Kent State Economist Challenges Benefits of Federal Worker Assistance Program

President Donald Trump has already nullified the Trans-Pacific Partnership (TPP) and said he’ll target other international trade deals like the North American Free Trade Agreement (NAFTA) for dramatic alterations or elimination.

His position on the agreements is based on the belief that many American workers have lost their jobs to foreign workers with lower wages as companies moved operations overseas.

Kent State University Associate Professor of Economics Jooyoun Park is among those waiting to see what Trump’s agenda will bring, and especially how his policies will affect programs that help unemployed workers.

Park studies the trade side of international economics, the labor market in particular. Her focus is the Trade Adjustment Assistance (TAA) program operated by the U.S. Department of Labor. The program provides various benefits — including job training and extended unemployment up to two and a half years — to workers negatively affected by import competition. “If you’ve lost your job to international trade, that’s a good indication that your task is no longer in demand here in the U.S.,” Park said. “That’s where TAA comes in. The TAA provides, among other benefits, job training so you can find a new career path for this very reason.”
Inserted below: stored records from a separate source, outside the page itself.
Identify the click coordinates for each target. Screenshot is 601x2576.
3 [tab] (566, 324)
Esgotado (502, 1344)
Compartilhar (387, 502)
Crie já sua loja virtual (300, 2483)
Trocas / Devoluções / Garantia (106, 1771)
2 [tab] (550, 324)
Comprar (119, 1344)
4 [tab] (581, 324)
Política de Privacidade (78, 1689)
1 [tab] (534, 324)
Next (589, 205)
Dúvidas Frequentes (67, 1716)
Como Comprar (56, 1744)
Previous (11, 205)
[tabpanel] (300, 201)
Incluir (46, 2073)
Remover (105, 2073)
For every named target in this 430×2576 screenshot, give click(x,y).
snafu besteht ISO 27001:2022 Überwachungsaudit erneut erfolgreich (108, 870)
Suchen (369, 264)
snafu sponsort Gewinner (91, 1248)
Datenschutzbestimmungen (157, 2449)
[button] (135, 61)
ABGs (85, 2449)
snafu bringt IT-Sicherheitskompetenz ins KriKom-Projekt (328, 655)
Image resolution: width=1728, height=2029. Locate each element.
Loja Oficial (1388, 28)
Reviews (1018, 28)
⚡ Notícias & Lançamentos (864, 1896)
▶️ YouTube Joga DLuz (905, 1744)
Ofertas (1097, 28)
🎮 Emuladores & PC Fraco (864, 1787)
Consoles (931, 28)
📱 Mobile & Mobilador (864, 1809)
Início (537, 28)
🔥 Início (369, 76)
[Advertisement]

Park studies data on people who have received benefits through the program and analyzes whether the program is actually helping the participants. Her research finds that receiving the job training and finding a job in one’s field of training improves one’s earnings potential. However, only a third of trainees manage to find a job in the field in which they were trained. For those who end up with a job unrelated to their training, the TAA program has minimal impacts. “It tells us that we can make the program work better by helping participants make better training program choices,” Park said.

Park said that participating in the TAA program is especially beneficial when the local economy deteriorates. Citing her joint work with Dr. Justin Barnette (Assistant Professor of Economics, Kent State University), Park said “Bad economy hurts just about anyone who’s looking for a job. Whether it’s learning new skills that’s extra helpful or the extra time to stay away from the labor market, TAA program helps the participants weather the storm better than the rest,” said Park.

Park said workers show tendencies to jump from one production job to another, because that’s where the highest income opportunities are found. “Eventually, though, vacancies in those fields become sparse, and you’re still forced to change,” she said. Park said The most popular occupations the TAA participants choose to train in are truck driving, healthcare assistants, administrative assistants/office clerks, and construction related jobs.

Park cautioned though that this forced shift in skills and labor market demographics creates other challenges. “The people who are natives to the transition fields are also negatively impacted,” she said. “So we see huge increases in competition, and people are forced to take lower wages.” Park said that in one case, 800 workers were laid off when the Fruit of the Loom plant shut down in Harlingen, Texas in 2003. The state predicted 25 vacancies in medical assistant jobs in the area, but one training class alone had 85 students that would end up fighting for those positions. In the area, more than a thousand workers received job training as medical assistants, HVAC specialists, or computermaintenance technicians in five-year period. When a community experiences a series of mass layoffs like this, not only the people who are laid off suffer, but also the entire community suffers because a lot of jobs rely on the income the displaced workers used to receive.